» **RECORDED DATA**:
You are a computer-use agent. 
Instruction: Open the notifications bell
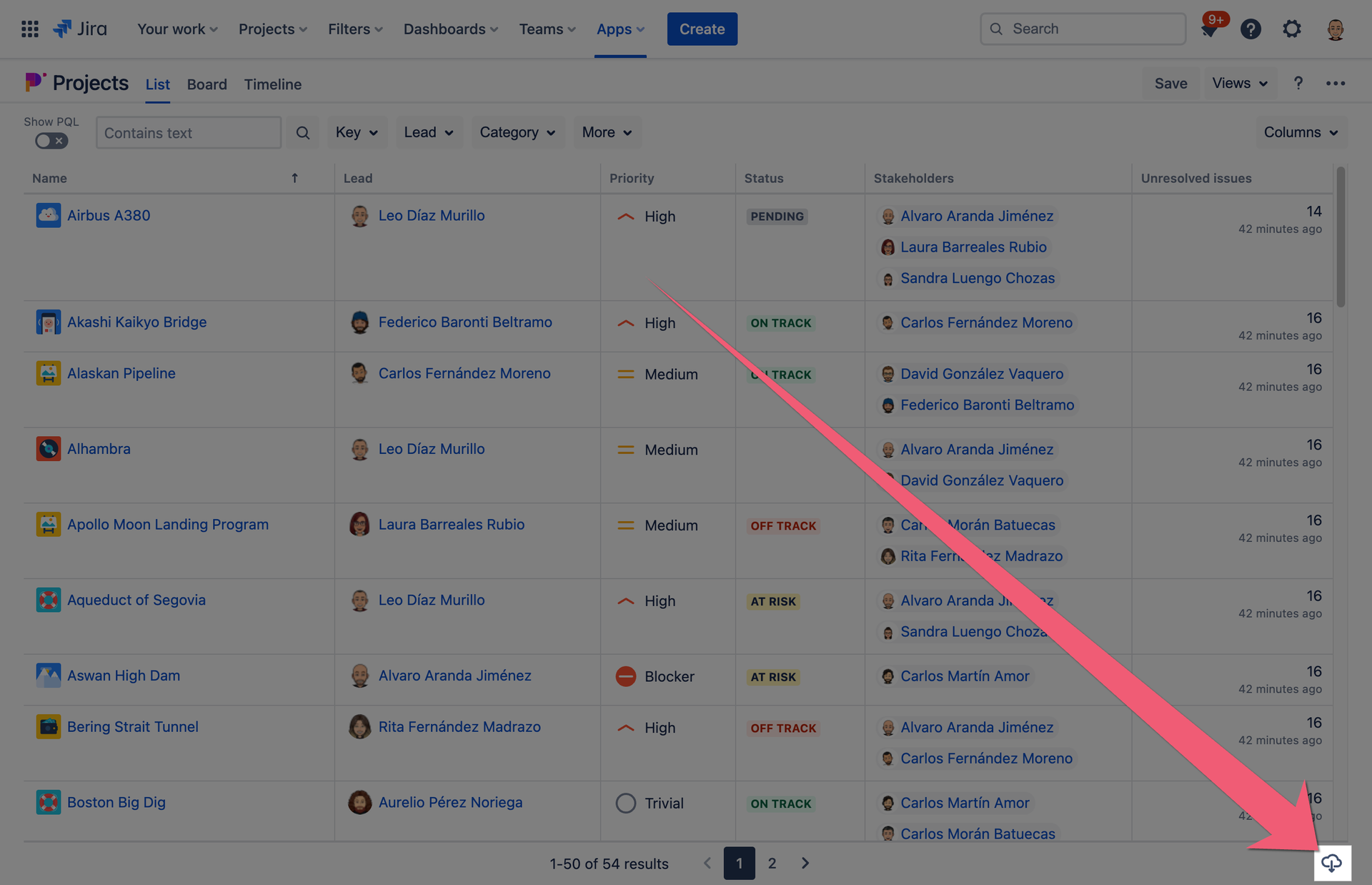[1209, 29]
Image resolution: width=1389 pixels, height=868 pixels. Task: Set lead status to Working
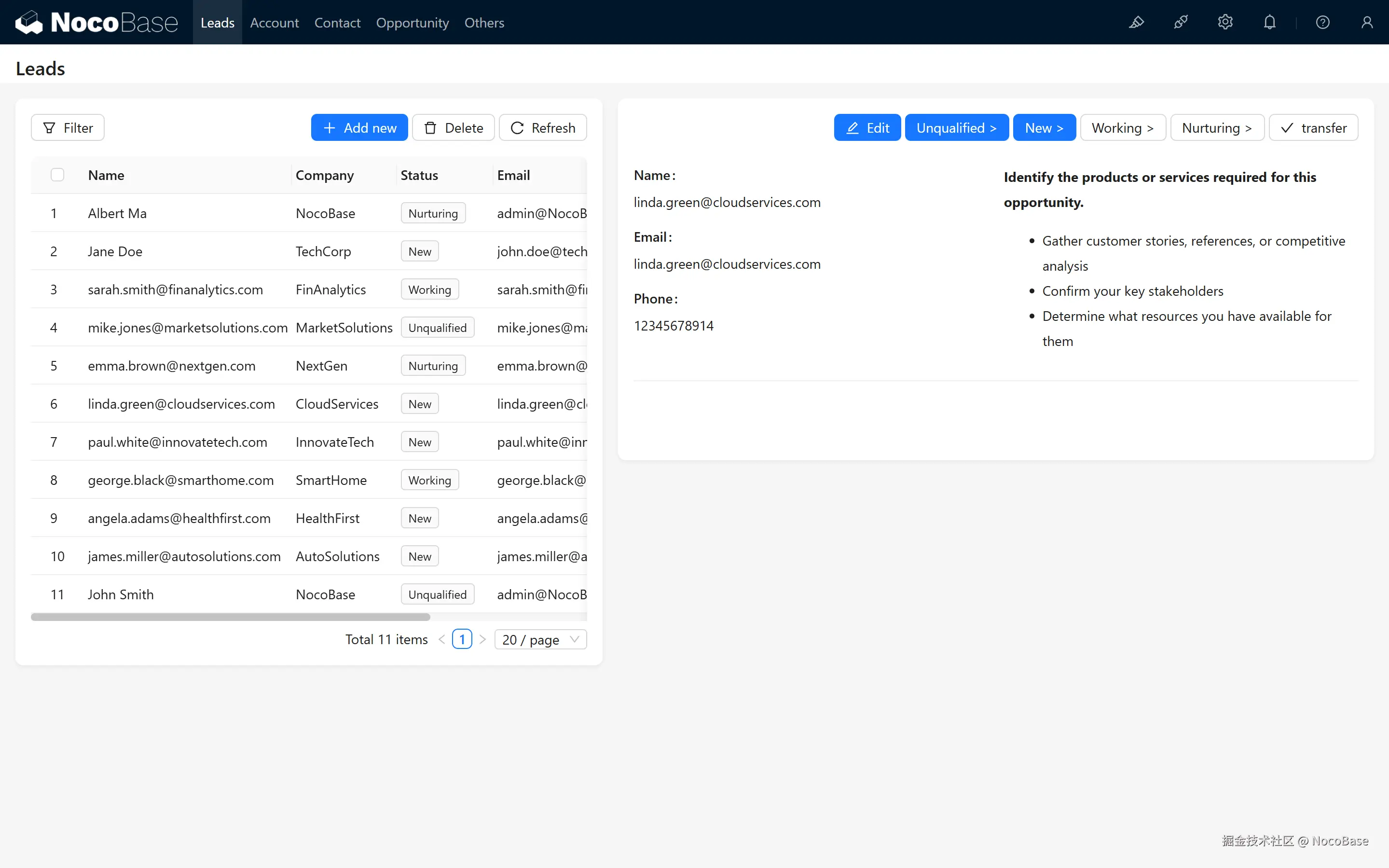pos(1122,127)
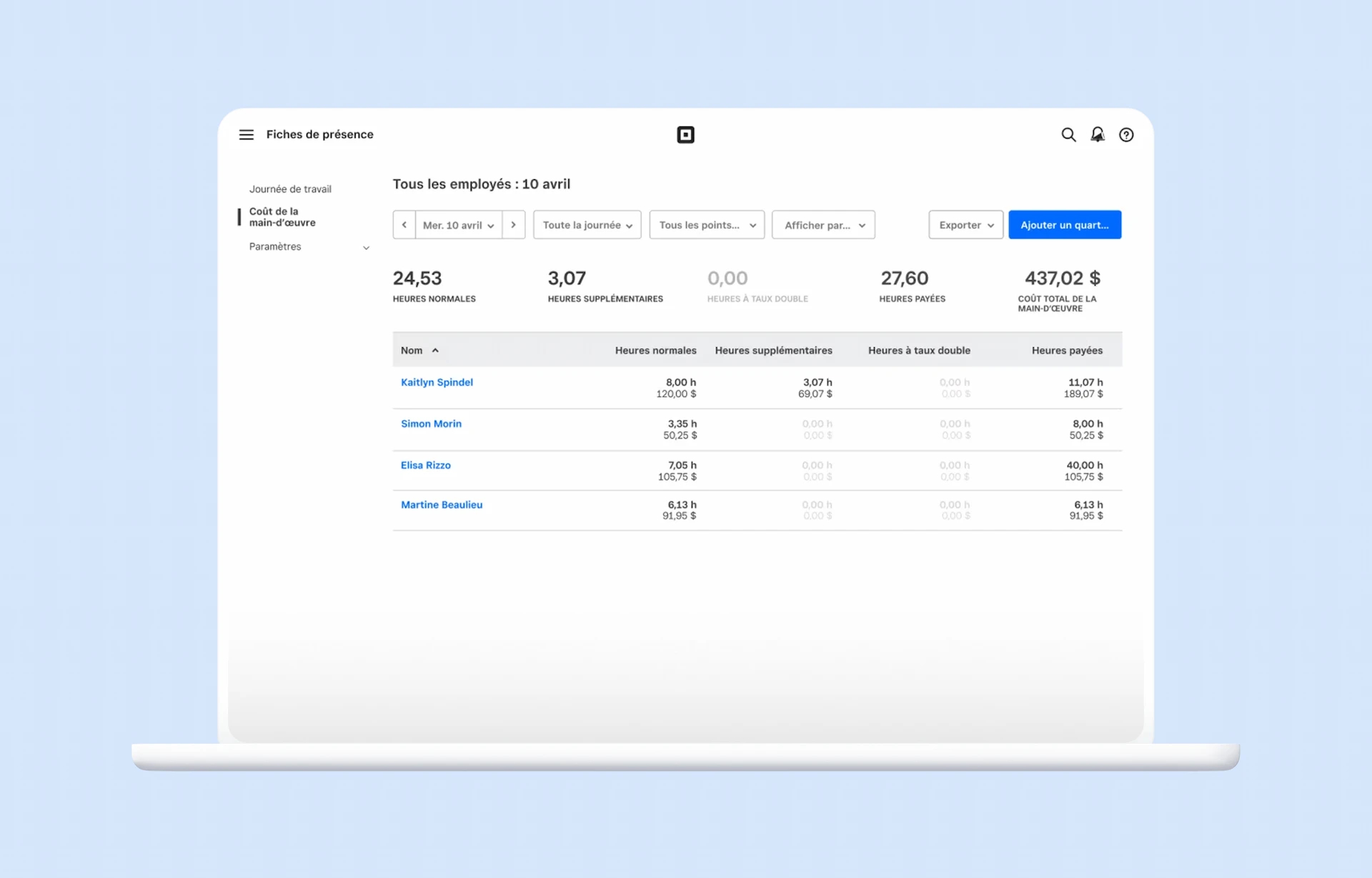This screenshot has height=878, width=1372.
Task: View Simon Morin's details
Action: click(430, 423)
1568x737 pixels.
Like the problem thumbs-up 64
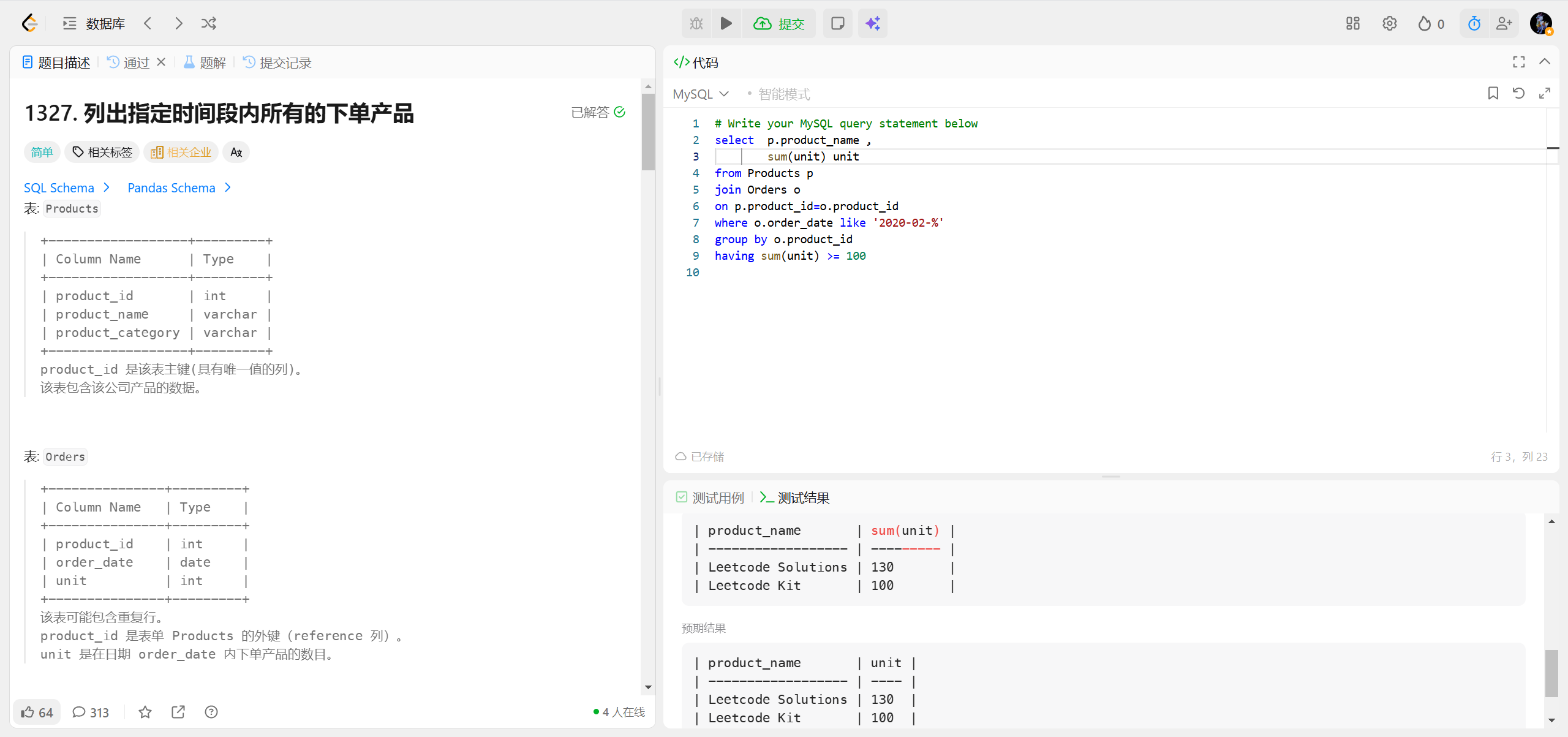point(37,712)
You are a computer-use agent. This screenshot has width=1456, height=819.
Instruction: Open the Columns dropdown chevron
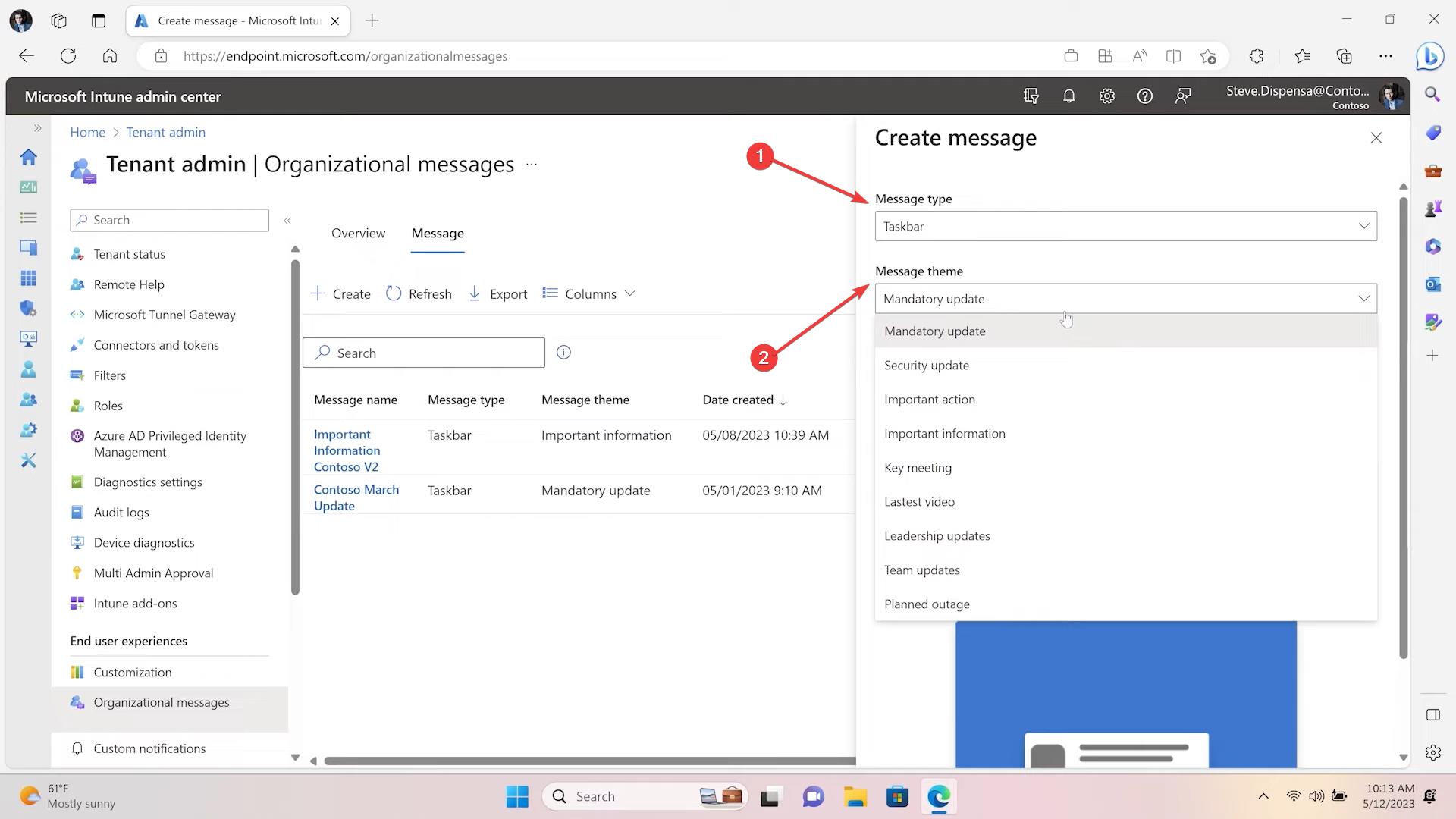pyautogui.click(x=629, y=294)
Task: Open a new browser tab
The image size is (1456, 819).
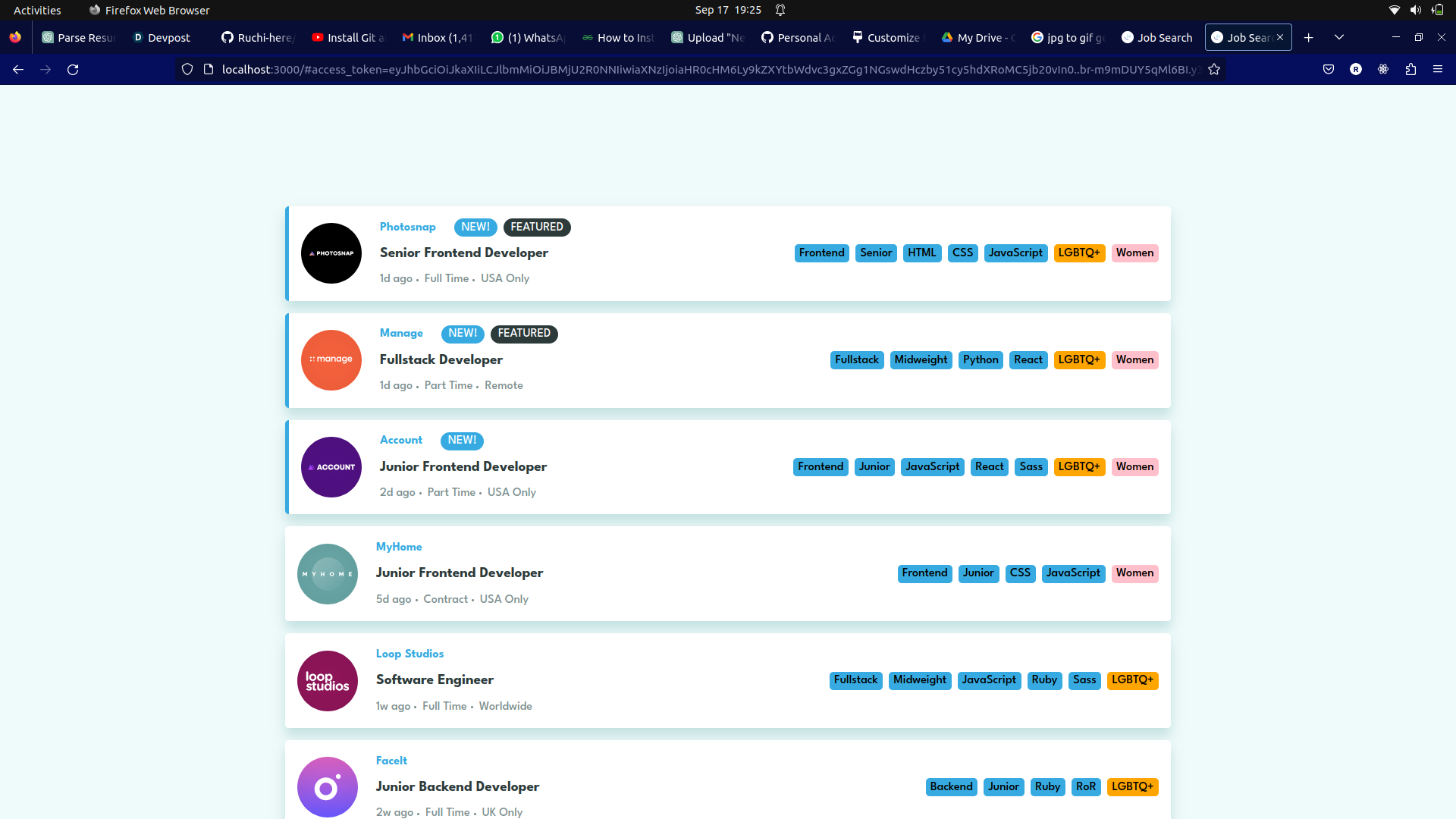Action: pyautogui.click(x=1308, y=38)
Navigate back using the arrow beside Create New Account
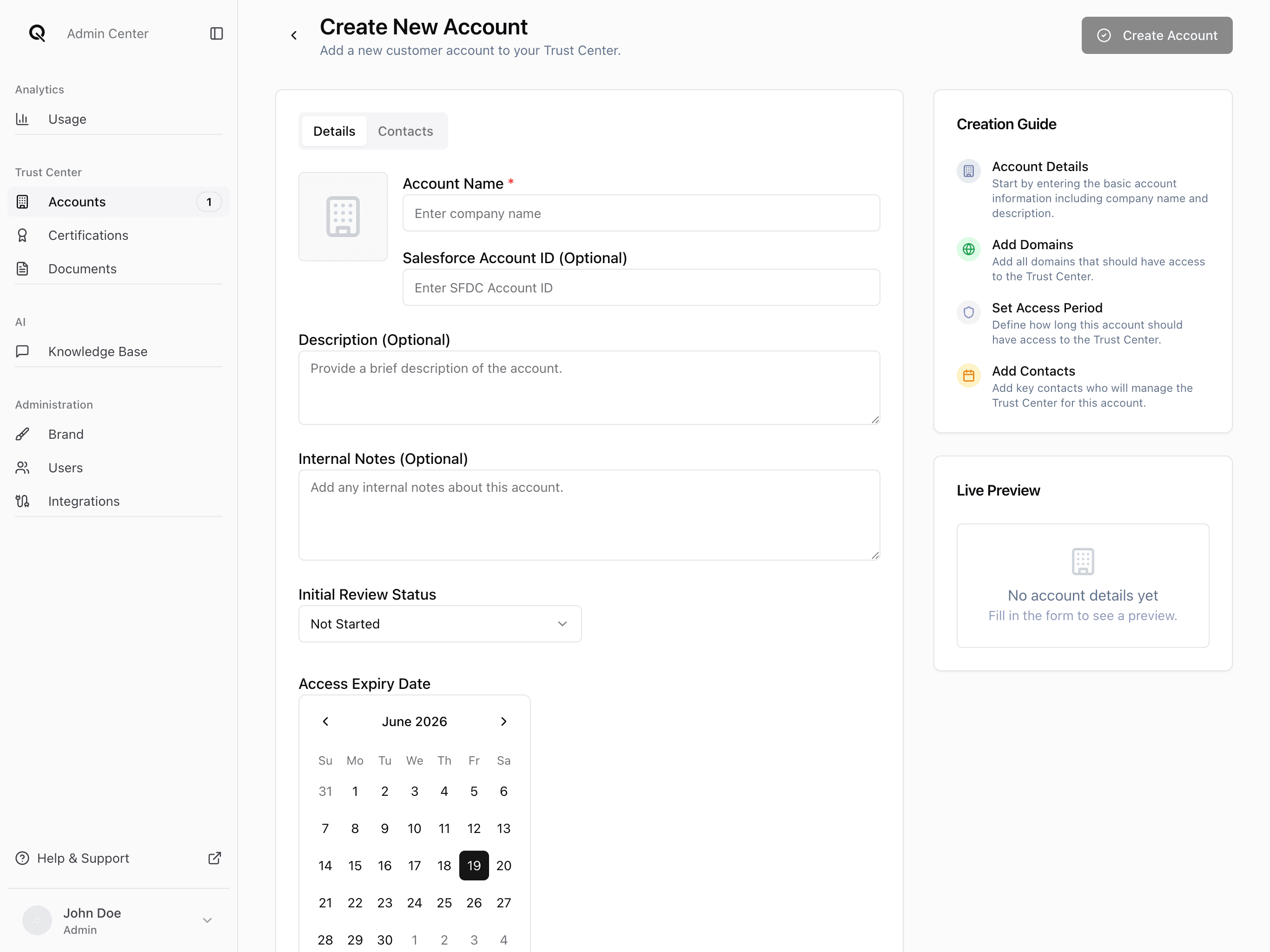 tap(294, 35)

» **PROBLEM STATEMENT**: Repeat the whole listing above word for word, but keep any picture out of it.

» **OUTPUT**:
You are a computer-use agent. 
Instruction: Open the notifications bell
[1209, 29]
Image resolution: width=1389 pixels, height=868 pixels. Task: Set lead status to Working
pos(1122,127)
This screenshot has height=878, width=1372.
Task: View Simon Morin's details
Action: click(430, 423)
1568x737 pixels.
Like the problem thumbs-up 64
point(37,712)
You are a computer-use agent. This screenshot has width=1456, height=819.
Instruction: Open the Columns dropdown chevron
pyautogui.click(x=629, y=294)
Task: Open a new browser tab
The image size is (1456, 819).
Action: pyautogui.click(x=1308, y=38)
Navigate back using the arrow beside Create New Account
 tap(294, 35)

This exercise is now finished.